Texte présenté »
* * * * *

Les taxes douanières de Donald Trump sont entrées en vigueur ce jeudi. 10 % minimum pour chaque pays et pour l’Union européenne + 20 % supplémentaires. Depuis le 2 avril, les marchés financiers ont eu le temps de paniquer et les filières les plus exportatrices de s’alarmer parmi lesquelles les produits laitiers en particulier les fromages.
C’est évidemment l’un de nos emblèmes gastronomiques. Les exportations de produits laitiers vers les Etats-Unis ont représenté l’an dernier 350 millions d’euros de chiffres d’affaires. A 75 %, il s’agit de fromages principalement des pâtes molles, type brie et des pâtes cuites comme l’emmental. Pour des raisons sanitaires, les Etats-Unis refusent les fromages au lait cru. Pour la filière laitière française, le pays est le 3e client hors Europe et le 8e client mondial. Les droits de douane de Donald Trump, dévoilés le 2 avril, représentent donc un danger pour ce secteur.
"La grosse inquiétude, c'est la déstabilisation des marchés européens et mondiaux. Pour l'instant, il y a beaucoup... d'incertitudes", redoute Pascal Le Brun, producteur de lait en Normandie et président du CNIEL, le centre national interprofessionnel de l’économie laitière. La filière laitière pourrait donc être la deuxième après les vins et alcool, à pâtir des taxes Trump. L’Association nationale des industries alimentaires chiffre l’impact à 62 millions d’euros.
Certaines grandes entreprises laitières vont réfléchir à réduire leur marge. Mais les purs exportateurs en AOP (qui par définition ne sont pas délocalisables), les coopératives et PME sont très exposés. Au Pays Basque par exemple, la fromagerie Agour réalise environ 10 % de ses exportations vers les Etats-Unis sur un créneau haut gamme. "Compenser les taxes douanières en baissant nos prix n’est pas envisageable", souligne Peio Etxeleku le responsable de l’entreprise. "Nous sommes sur des produits avec des marges extrêmement faibles, d'autant plus faibles depuis le choc inflationniste que nous subissons depuis 2021. Il est clair que nos prix vont augmenter".

* * * * *

Données fournies »
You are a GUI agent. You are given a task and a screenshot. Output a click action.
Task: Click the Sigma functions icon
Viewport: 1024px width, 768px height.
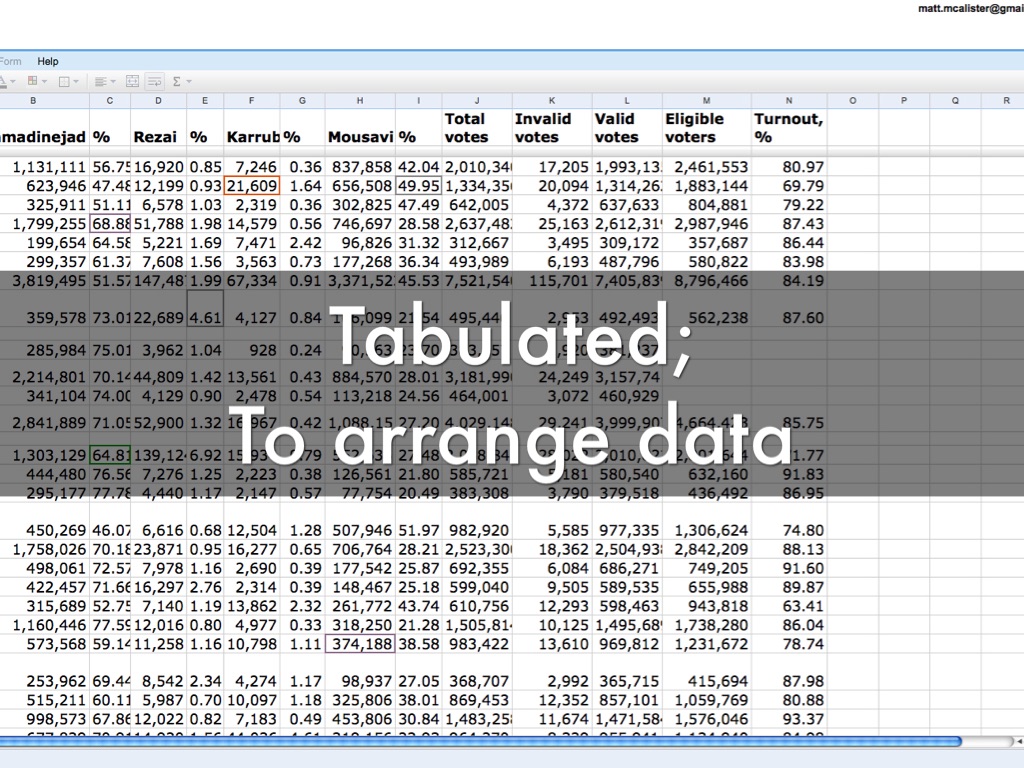tap(176, 81)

* * * * *

Problèmes à résoudre »
(a) Répondez à ces questions sur le texte sur la filière laitière :
(i) Quel chiffre d'affaires ont représenté l'an dernier les exportations de produits laitiers vers les États-Unis ?
(ii) Qui préside le CNIEL ?
(iii) Quelle part de ses exportations la fromagerie Agour réalise-t-elle vers les États-Unis ?
(b) Quelles sont toutes les personnes nommées dans le texte sur la filière laitière ?
(c) Prolongez le texte sur la filière laitière à la suite de sa dernière phrase.
Ces données proviennent d'une autre source.

Résultats attendus »
(a)
(i) 350 millions d'euros.
(ii) Pascal Le Brun.
(iii) Environ 10 %.

(b) Donald Trump, Pascal Le Brun, Peio Etxeleku.

(c)
Les AOP sont plus ou moins présentes aux Etats-Unis. Cela pèse pour 1 % des exportations du Comté par exemple, mais 9 % pour le Roquefort, le 5e marché mondial pour l’appellation. Ce fromage à une longue histoire avec les Etats-Unis avec des ventes dès le 19e et le Roquefort a déjà été victime d’une guerre commerciale, outre atlantique au début des années 2000. "On a connu dix années de surtaxation à 100 %. C’était en rétorsion à la décision de l'Union européenne de refuser l'importation de bœuf aux hormones", rappelle Sébastien Vignette, coordinateur général de la coordination générale du Roquefort. "En 2011, on avait perdu 37 % des ventes. La filière avait baissé un petit peu le prix de vente pour amortir l'effet des taxes. Mais cela avait été douloureux et coûteux, pas moins de 20 millions d'euros sur la décennie".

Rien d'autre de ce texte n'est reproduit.